Here in Washington state, we have the phenomenon of the Cascade Curtain, which is basically an understanding that the people on the eastern side of the Cascade Mountains have different interests than us on the western side of the mountains - different enough that there is a general grumbling in some quarters that the two sides of Washington should be separate states. This is a somewhat small-scale understanding of a generally accepted characteristic of American politics - that people in different geographical areas have different interests. But what geographical differences in interests don't typically entail are obvious differences in culture. Sure, there are things in one part of the country that people in other parts of the country consider odd - like how people here in the Seattle area think of the South as a place were people will deep-fry anything edible, but that's considered an eccentricity more than anything else.

What differing, and potentially mutually exclusive, interests tend to bring up is the specter of non-assimilation, and therefore, real cultural change. There are some ways in which Black America, for instance, and White America simply do not meet in the middle in the things that they value and aspire to. And, in my experience, when people think that someone who should share their goals and values does not in fact share them, there is often a sense of rejection. Current demographic changes in the United States have raised the specter of a real cultural shift - but this time one driven by the idea that relative newcomers are bringing a new culture with them, and will supplant the culture that is already here.
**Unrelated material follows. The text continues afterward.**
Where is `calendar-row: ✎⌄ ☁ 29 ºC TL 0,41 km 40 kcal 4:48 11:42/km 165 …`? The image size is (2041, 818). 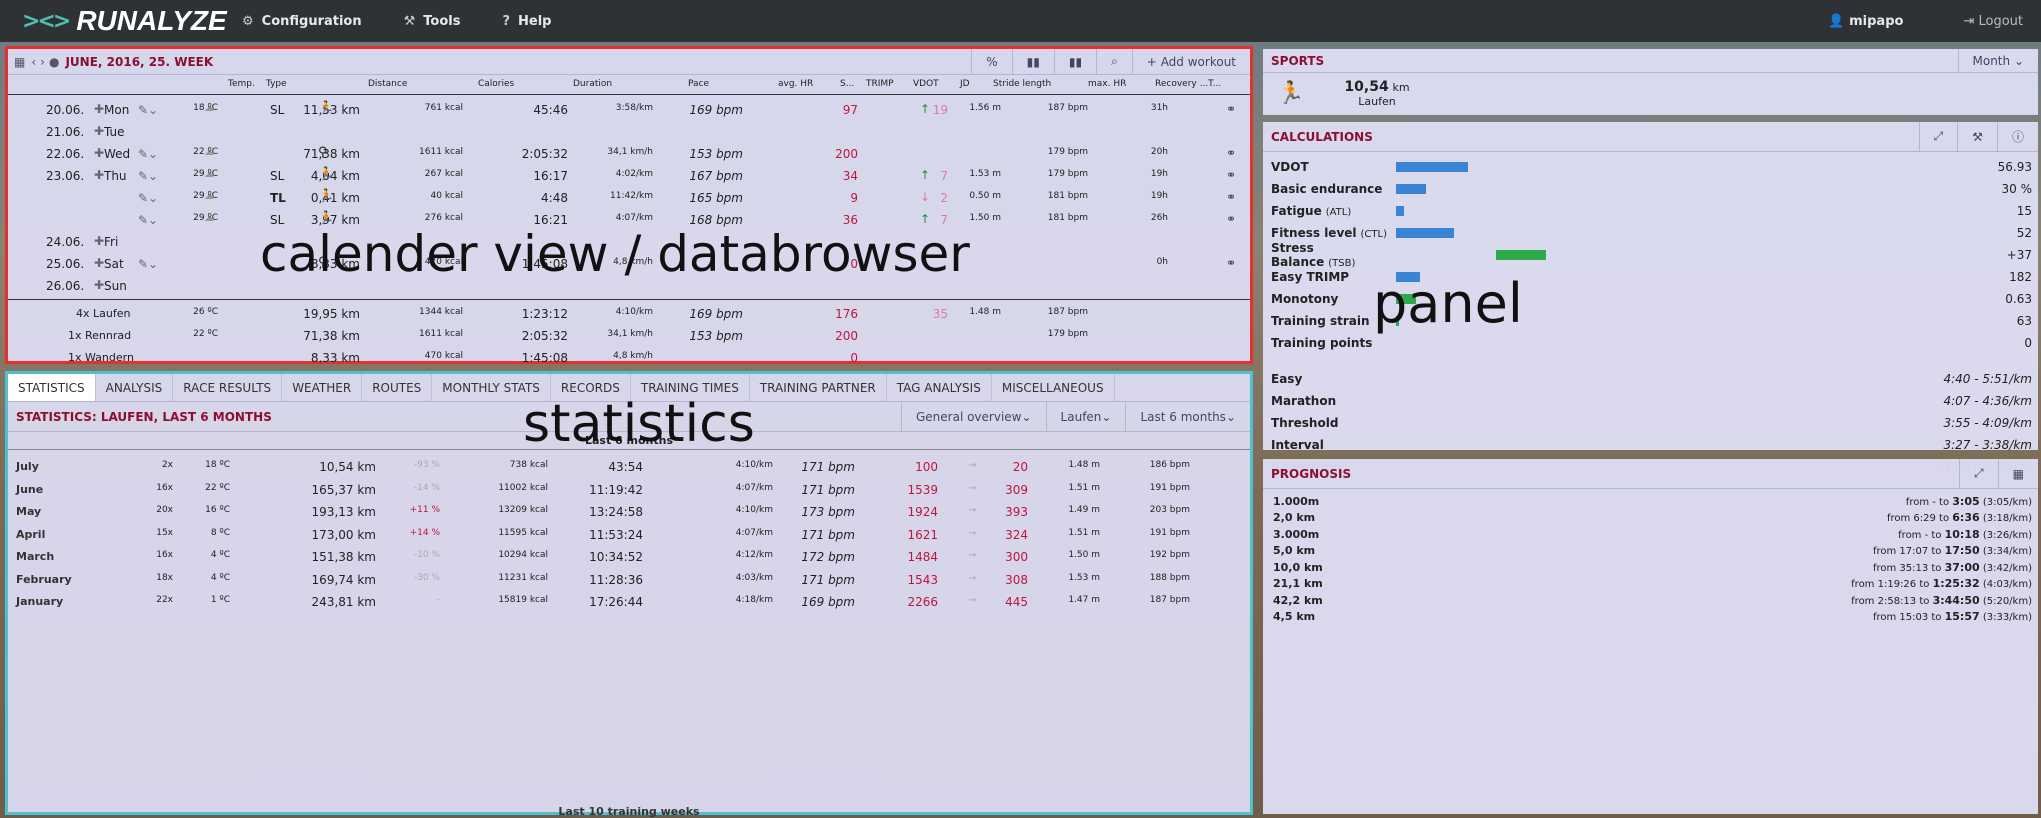
calendar-row: ✎⌄ ☁ 29 ºC TL 0,41 km 40 kcal 4:48 11:42/km 165 … is located at coordinates (629, 198).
One doesn't have to be a particularly careful student of American history to understand how previous culture clashes have ended in the past. And there is a part of me that believes that what is currently "Middle America," what we used to understand as White Anglo-Saxon Protestants when I was younger, is worried that they are going to have done unto them what previous generations of Americans had done unto a lot of other people. There was even a fear in some quarters - and not just Republican quarters - that the election of Barack Obama into the Presidency of the United States would be the start of Payback Time on a national scale. And that makes turning the part of the American story that says the United States represents a nation that has risen above racial and ethnic tribalism from a hopeful narrative into a concrete reality important.

But perhaps what's really missing is an understanding of the differences between tribalism and, well, difference. Different communities have different needs. True, the idea that a Black community had different needs than a White community makes it clear that those two communities have not integrated into each other, but in the end, that's not much difference than Florida having different needs than here in Washington. One size doesn't fit all, and it doesn't need to. That needn't be a wedge.